Your next question comes from Brian Rye with Janney Montgomery.

Hi, Brian.

Thank you for taking my question. I guess most of my Surfaxin-related questions have been answered. But just wanted to circle back maybe on aerosurf, and I guess probably speaking the aerosol affected technology and given that Chrysalis is no longer directly involved, even though it's not a direct point of focus for the company, I'm sort of curious what engineering or development issues remain and need to be addressed and with Chrysalis now sort of not directly involved, whose skill sets will you be relying on when it comes time to focus?

I think at some point in the future, we should have an aerosol day -- technology day with appropriate investors because there as a lot of exciting things happening. Remember, Brian we now have three internal engineers headed up by our manufacturing facility here that all have expertise in the capillary aerosol technology, and they are now working with a couple of outside groups, one of which is the largest commercial engineering device manufacturer I think in the country. And a significant advance has been made in that respect. The other thing is -- and the reason we will have that technology day is there's that for the more intricate patients that we want to deal with, and then there's some other technologies that we put in place that are more simplistic in nature, but yet still aerosol and tremendously value generating. And while I can't talk about those now, at some point in the future, we will be able to do so. We are really excited about it. We have not spent the amount that we wanted to spend on these circumstances but we haven't gotten about them either. A lot of technology is going on. A lot of patent law is going on. There's a lot of things happening behind the scenes to put us in a position to take full advantage of this once this product is approved, and the financial and/or partnering activities we envision in the future are realized.
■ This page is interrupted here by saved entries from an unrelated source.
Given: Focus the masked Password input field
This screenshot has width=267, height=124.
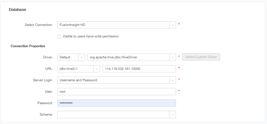Looking at the screenshot, I should pyautogui.click(x=116, y=103).
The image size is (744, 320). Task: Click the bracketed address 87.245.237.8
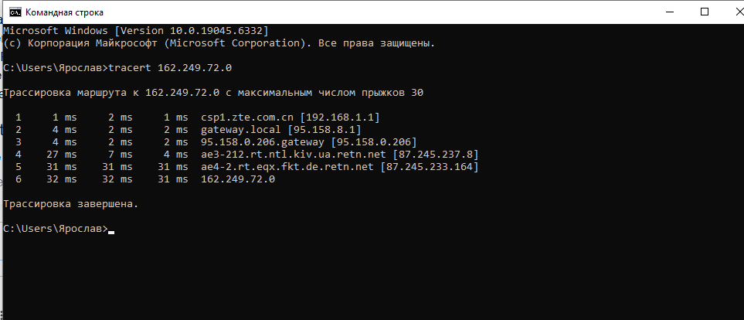coord(432,155)
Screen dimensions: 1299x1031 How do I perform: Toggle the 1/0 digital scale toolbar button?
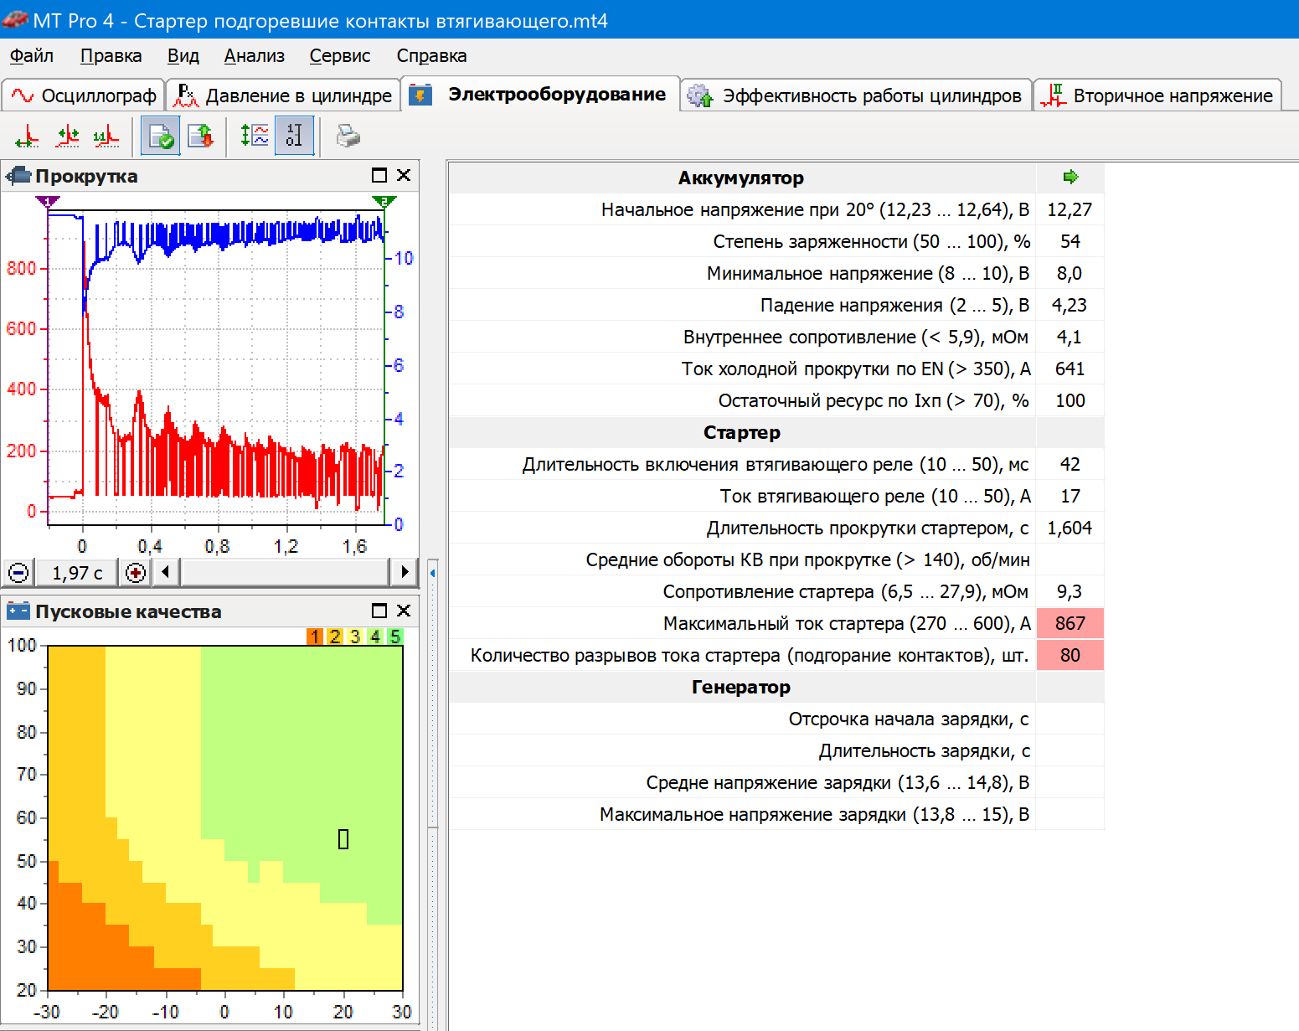tap(294, 136)
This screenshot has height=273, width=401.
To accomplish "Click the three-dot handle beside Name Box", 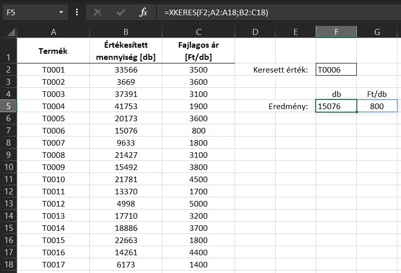I will pyautogui.click(x=77, y=12).
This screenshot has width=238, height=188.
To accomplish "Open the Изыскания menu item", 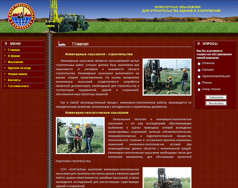I will [x=15, y=61].
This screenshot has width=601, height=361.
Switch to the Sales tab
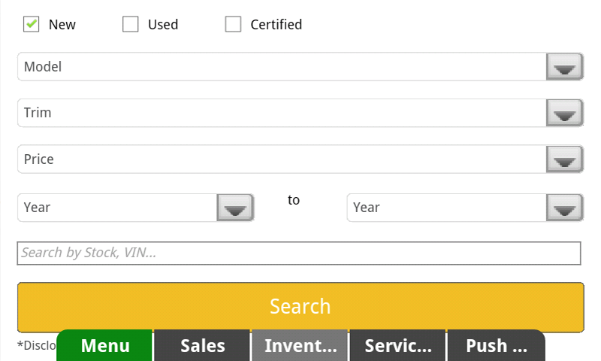pos(203,346)
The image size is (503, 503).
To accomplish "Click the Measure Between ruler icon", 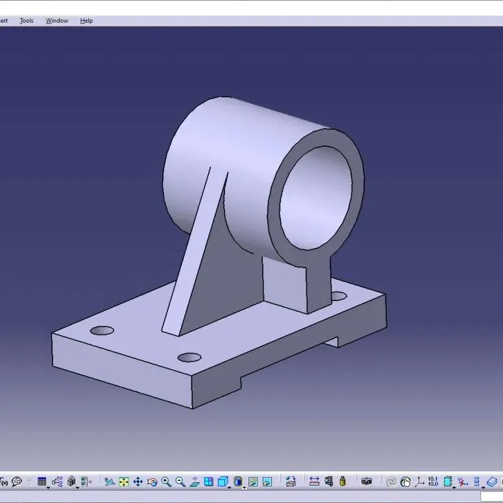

Great. Thank you, Bob. And then I guess one last housekeeping question for John. The guidance for the third quarter, the net cash burn of $7 million, did that include the impact of the $2.5 million in cash to be received from Chrysalis?

Yes that does.

Great thank you guys and I look forward to your response next month.

Thank you.

There are no further questions at this time. I would now like to turn the call over to Dr. Capetola. Please go ahead with your closing remarks.

Well thank you very much again for listening in today, we're really excited about the progress that has been made. Again, to summarize the focus of the efforts of this company now is in compiling the complete response and getting Surfaxin approved, solidifying our cash position, and not forgetting about our pipeline, and employing the appropriate spend when that time comes. I thank you very much for spending the time with us. Any additional questions you can get through Lisa or John or myself, and thanks again. Bye-bye.

Thank you for your participation. This concludes today's conference call. You may now disconnect.